When injection molding, technical parameters such as temperature, pressure, time, etc. must be controlled strictly in accordance with process requirements. In particular, the molding cycle of each plastic part must be the same and cannot be changed at will. If the injection pressure is very high, the holding time is very long, the mold temperature is very high or absolutely uniform, the temperature at the barrel and nozzle is very low, and the model is not cooled enough, it will cause the model body to be absolutely smooth in size. Normally, lower injection pressure and injection speed are used to appropriately extend the mold filling and holding time, and increase the mold temperature and material temperature to overcome the disadvantage that the dimensions are always unstable. Remind everyone that changes in ambient temperature also have a certain impact on the fluctuation of molding dimensions. The processing temperature of the equipment and mold should be adjusted immediately according to changes in the external environment.
5. The test methods or conditions are never the same.
If the method, time, and temperature for measuring the size of the plastic part are different, there will be very small differences in the measured size.

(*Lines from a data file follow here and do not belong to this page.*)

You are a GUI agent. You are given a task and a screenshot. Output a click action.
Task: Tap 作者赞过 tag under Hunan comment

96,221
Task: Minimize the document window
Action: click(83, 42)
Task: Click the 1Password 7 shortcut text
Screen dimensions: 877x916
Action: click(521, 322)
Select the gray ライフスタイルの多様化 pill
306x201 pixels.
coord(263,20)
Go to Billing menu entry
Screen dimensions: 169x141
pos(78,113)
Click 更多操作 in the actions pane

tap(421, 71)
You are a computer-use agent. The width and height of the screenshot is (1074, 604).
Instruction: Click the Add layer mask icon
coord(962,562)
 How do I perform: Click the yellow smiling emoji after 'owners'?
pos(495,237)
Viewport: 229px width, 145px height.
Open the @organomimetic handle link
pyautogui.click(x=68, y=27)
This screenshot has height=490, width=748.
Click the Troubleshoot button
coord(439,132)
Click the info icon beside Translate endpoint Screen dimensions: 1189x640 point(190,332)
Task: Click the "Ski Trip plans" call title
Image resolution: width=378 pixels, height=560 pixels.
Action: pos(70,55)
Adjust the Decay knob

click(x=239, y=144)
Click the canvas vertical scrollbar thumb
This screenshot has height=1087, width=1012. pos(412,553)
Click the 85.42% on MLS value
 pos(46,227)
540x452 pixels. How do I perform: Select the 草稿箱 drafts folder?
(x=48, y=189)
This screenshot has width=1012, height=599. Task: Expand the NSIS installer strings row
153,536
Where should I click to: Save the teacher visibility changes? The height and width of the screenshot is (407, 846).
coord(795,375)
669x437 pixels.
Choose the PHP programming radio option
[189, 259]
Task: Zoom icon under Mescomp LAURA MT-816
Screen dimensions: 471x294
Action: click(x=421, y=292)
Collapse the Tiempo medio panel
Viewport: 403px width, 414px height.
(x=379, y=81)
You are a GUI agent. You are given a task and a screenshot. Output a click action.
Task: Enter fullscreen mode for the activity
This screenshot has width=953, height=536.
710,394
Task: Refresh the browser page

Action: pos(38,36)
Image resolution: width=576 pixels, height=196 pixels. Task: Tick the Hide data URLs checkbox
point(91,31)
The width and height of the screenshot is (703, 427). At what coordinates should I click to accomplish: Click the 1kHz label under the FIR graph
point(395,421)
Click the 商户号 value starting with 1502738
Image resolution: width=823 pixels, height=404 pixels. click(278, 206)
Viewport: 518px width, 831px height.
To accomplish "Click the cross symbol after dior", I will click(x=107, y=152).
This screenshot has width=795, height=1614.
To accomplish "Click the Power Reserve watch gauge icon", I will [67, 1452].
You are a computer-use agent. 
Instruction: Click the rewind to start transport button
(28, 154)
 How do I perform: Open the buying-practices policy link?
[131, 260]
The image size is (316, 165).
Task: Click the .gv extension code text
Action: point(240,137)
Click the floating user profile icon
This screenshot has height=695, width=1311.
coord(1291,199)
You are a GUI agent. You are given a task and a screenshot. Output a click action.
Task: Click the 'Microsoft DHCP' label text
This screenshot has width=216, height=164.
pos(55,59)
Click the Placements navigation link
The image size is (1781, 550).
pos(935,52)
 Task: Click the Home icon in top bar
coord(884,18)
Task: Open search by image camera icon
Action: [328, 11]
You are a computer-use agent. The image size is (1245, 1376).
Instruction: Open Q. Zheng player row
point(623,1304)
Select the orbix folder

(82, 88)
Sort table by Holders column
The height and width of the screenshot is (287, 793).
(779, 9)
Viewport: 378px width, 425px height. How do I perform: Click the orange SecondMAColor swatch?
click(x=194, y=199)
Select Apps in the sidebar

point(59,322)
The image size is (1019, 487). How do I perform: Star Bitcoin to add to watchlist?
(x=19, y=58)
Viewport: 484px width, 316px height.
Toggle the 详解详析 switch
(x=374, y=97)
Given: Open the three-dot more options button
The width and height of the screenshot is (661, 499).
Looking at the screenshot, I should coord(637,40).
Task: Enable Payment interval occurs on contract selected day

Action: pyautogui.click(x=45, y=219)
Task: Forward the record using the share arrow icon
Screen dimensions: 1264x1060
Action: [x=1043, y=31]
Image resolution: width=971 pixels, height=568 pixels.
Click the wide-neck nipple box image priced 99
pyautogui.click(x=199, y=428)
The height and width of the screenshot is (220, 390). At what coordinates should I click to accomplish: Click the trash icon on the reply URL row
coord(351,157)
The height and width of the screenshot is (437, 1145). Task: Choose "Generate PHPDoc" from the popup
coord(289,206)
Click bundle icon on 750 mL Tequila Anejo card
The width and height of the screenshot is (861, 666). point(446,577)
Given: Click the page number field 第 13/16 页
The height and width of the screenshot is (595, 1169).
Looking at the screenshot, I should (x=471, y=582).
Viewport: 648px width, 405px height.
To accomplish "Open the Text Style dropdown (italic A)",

Among them, the influence of temperature conditions on the test is small. This is because the cold expansion coefficient of plastic is 10 times higher than that of metal small industry. Therefore, it is necessary to use standard methods and temperature conditions to measure the structural dimensions of plastic parts, and the plastic parts must be fully cooled and shaped before measurement can be carried out. Usually, the volume change of plastic parts is very small within 10 hours after being removed from the mold, and the shape is basically finalized in 24 hours.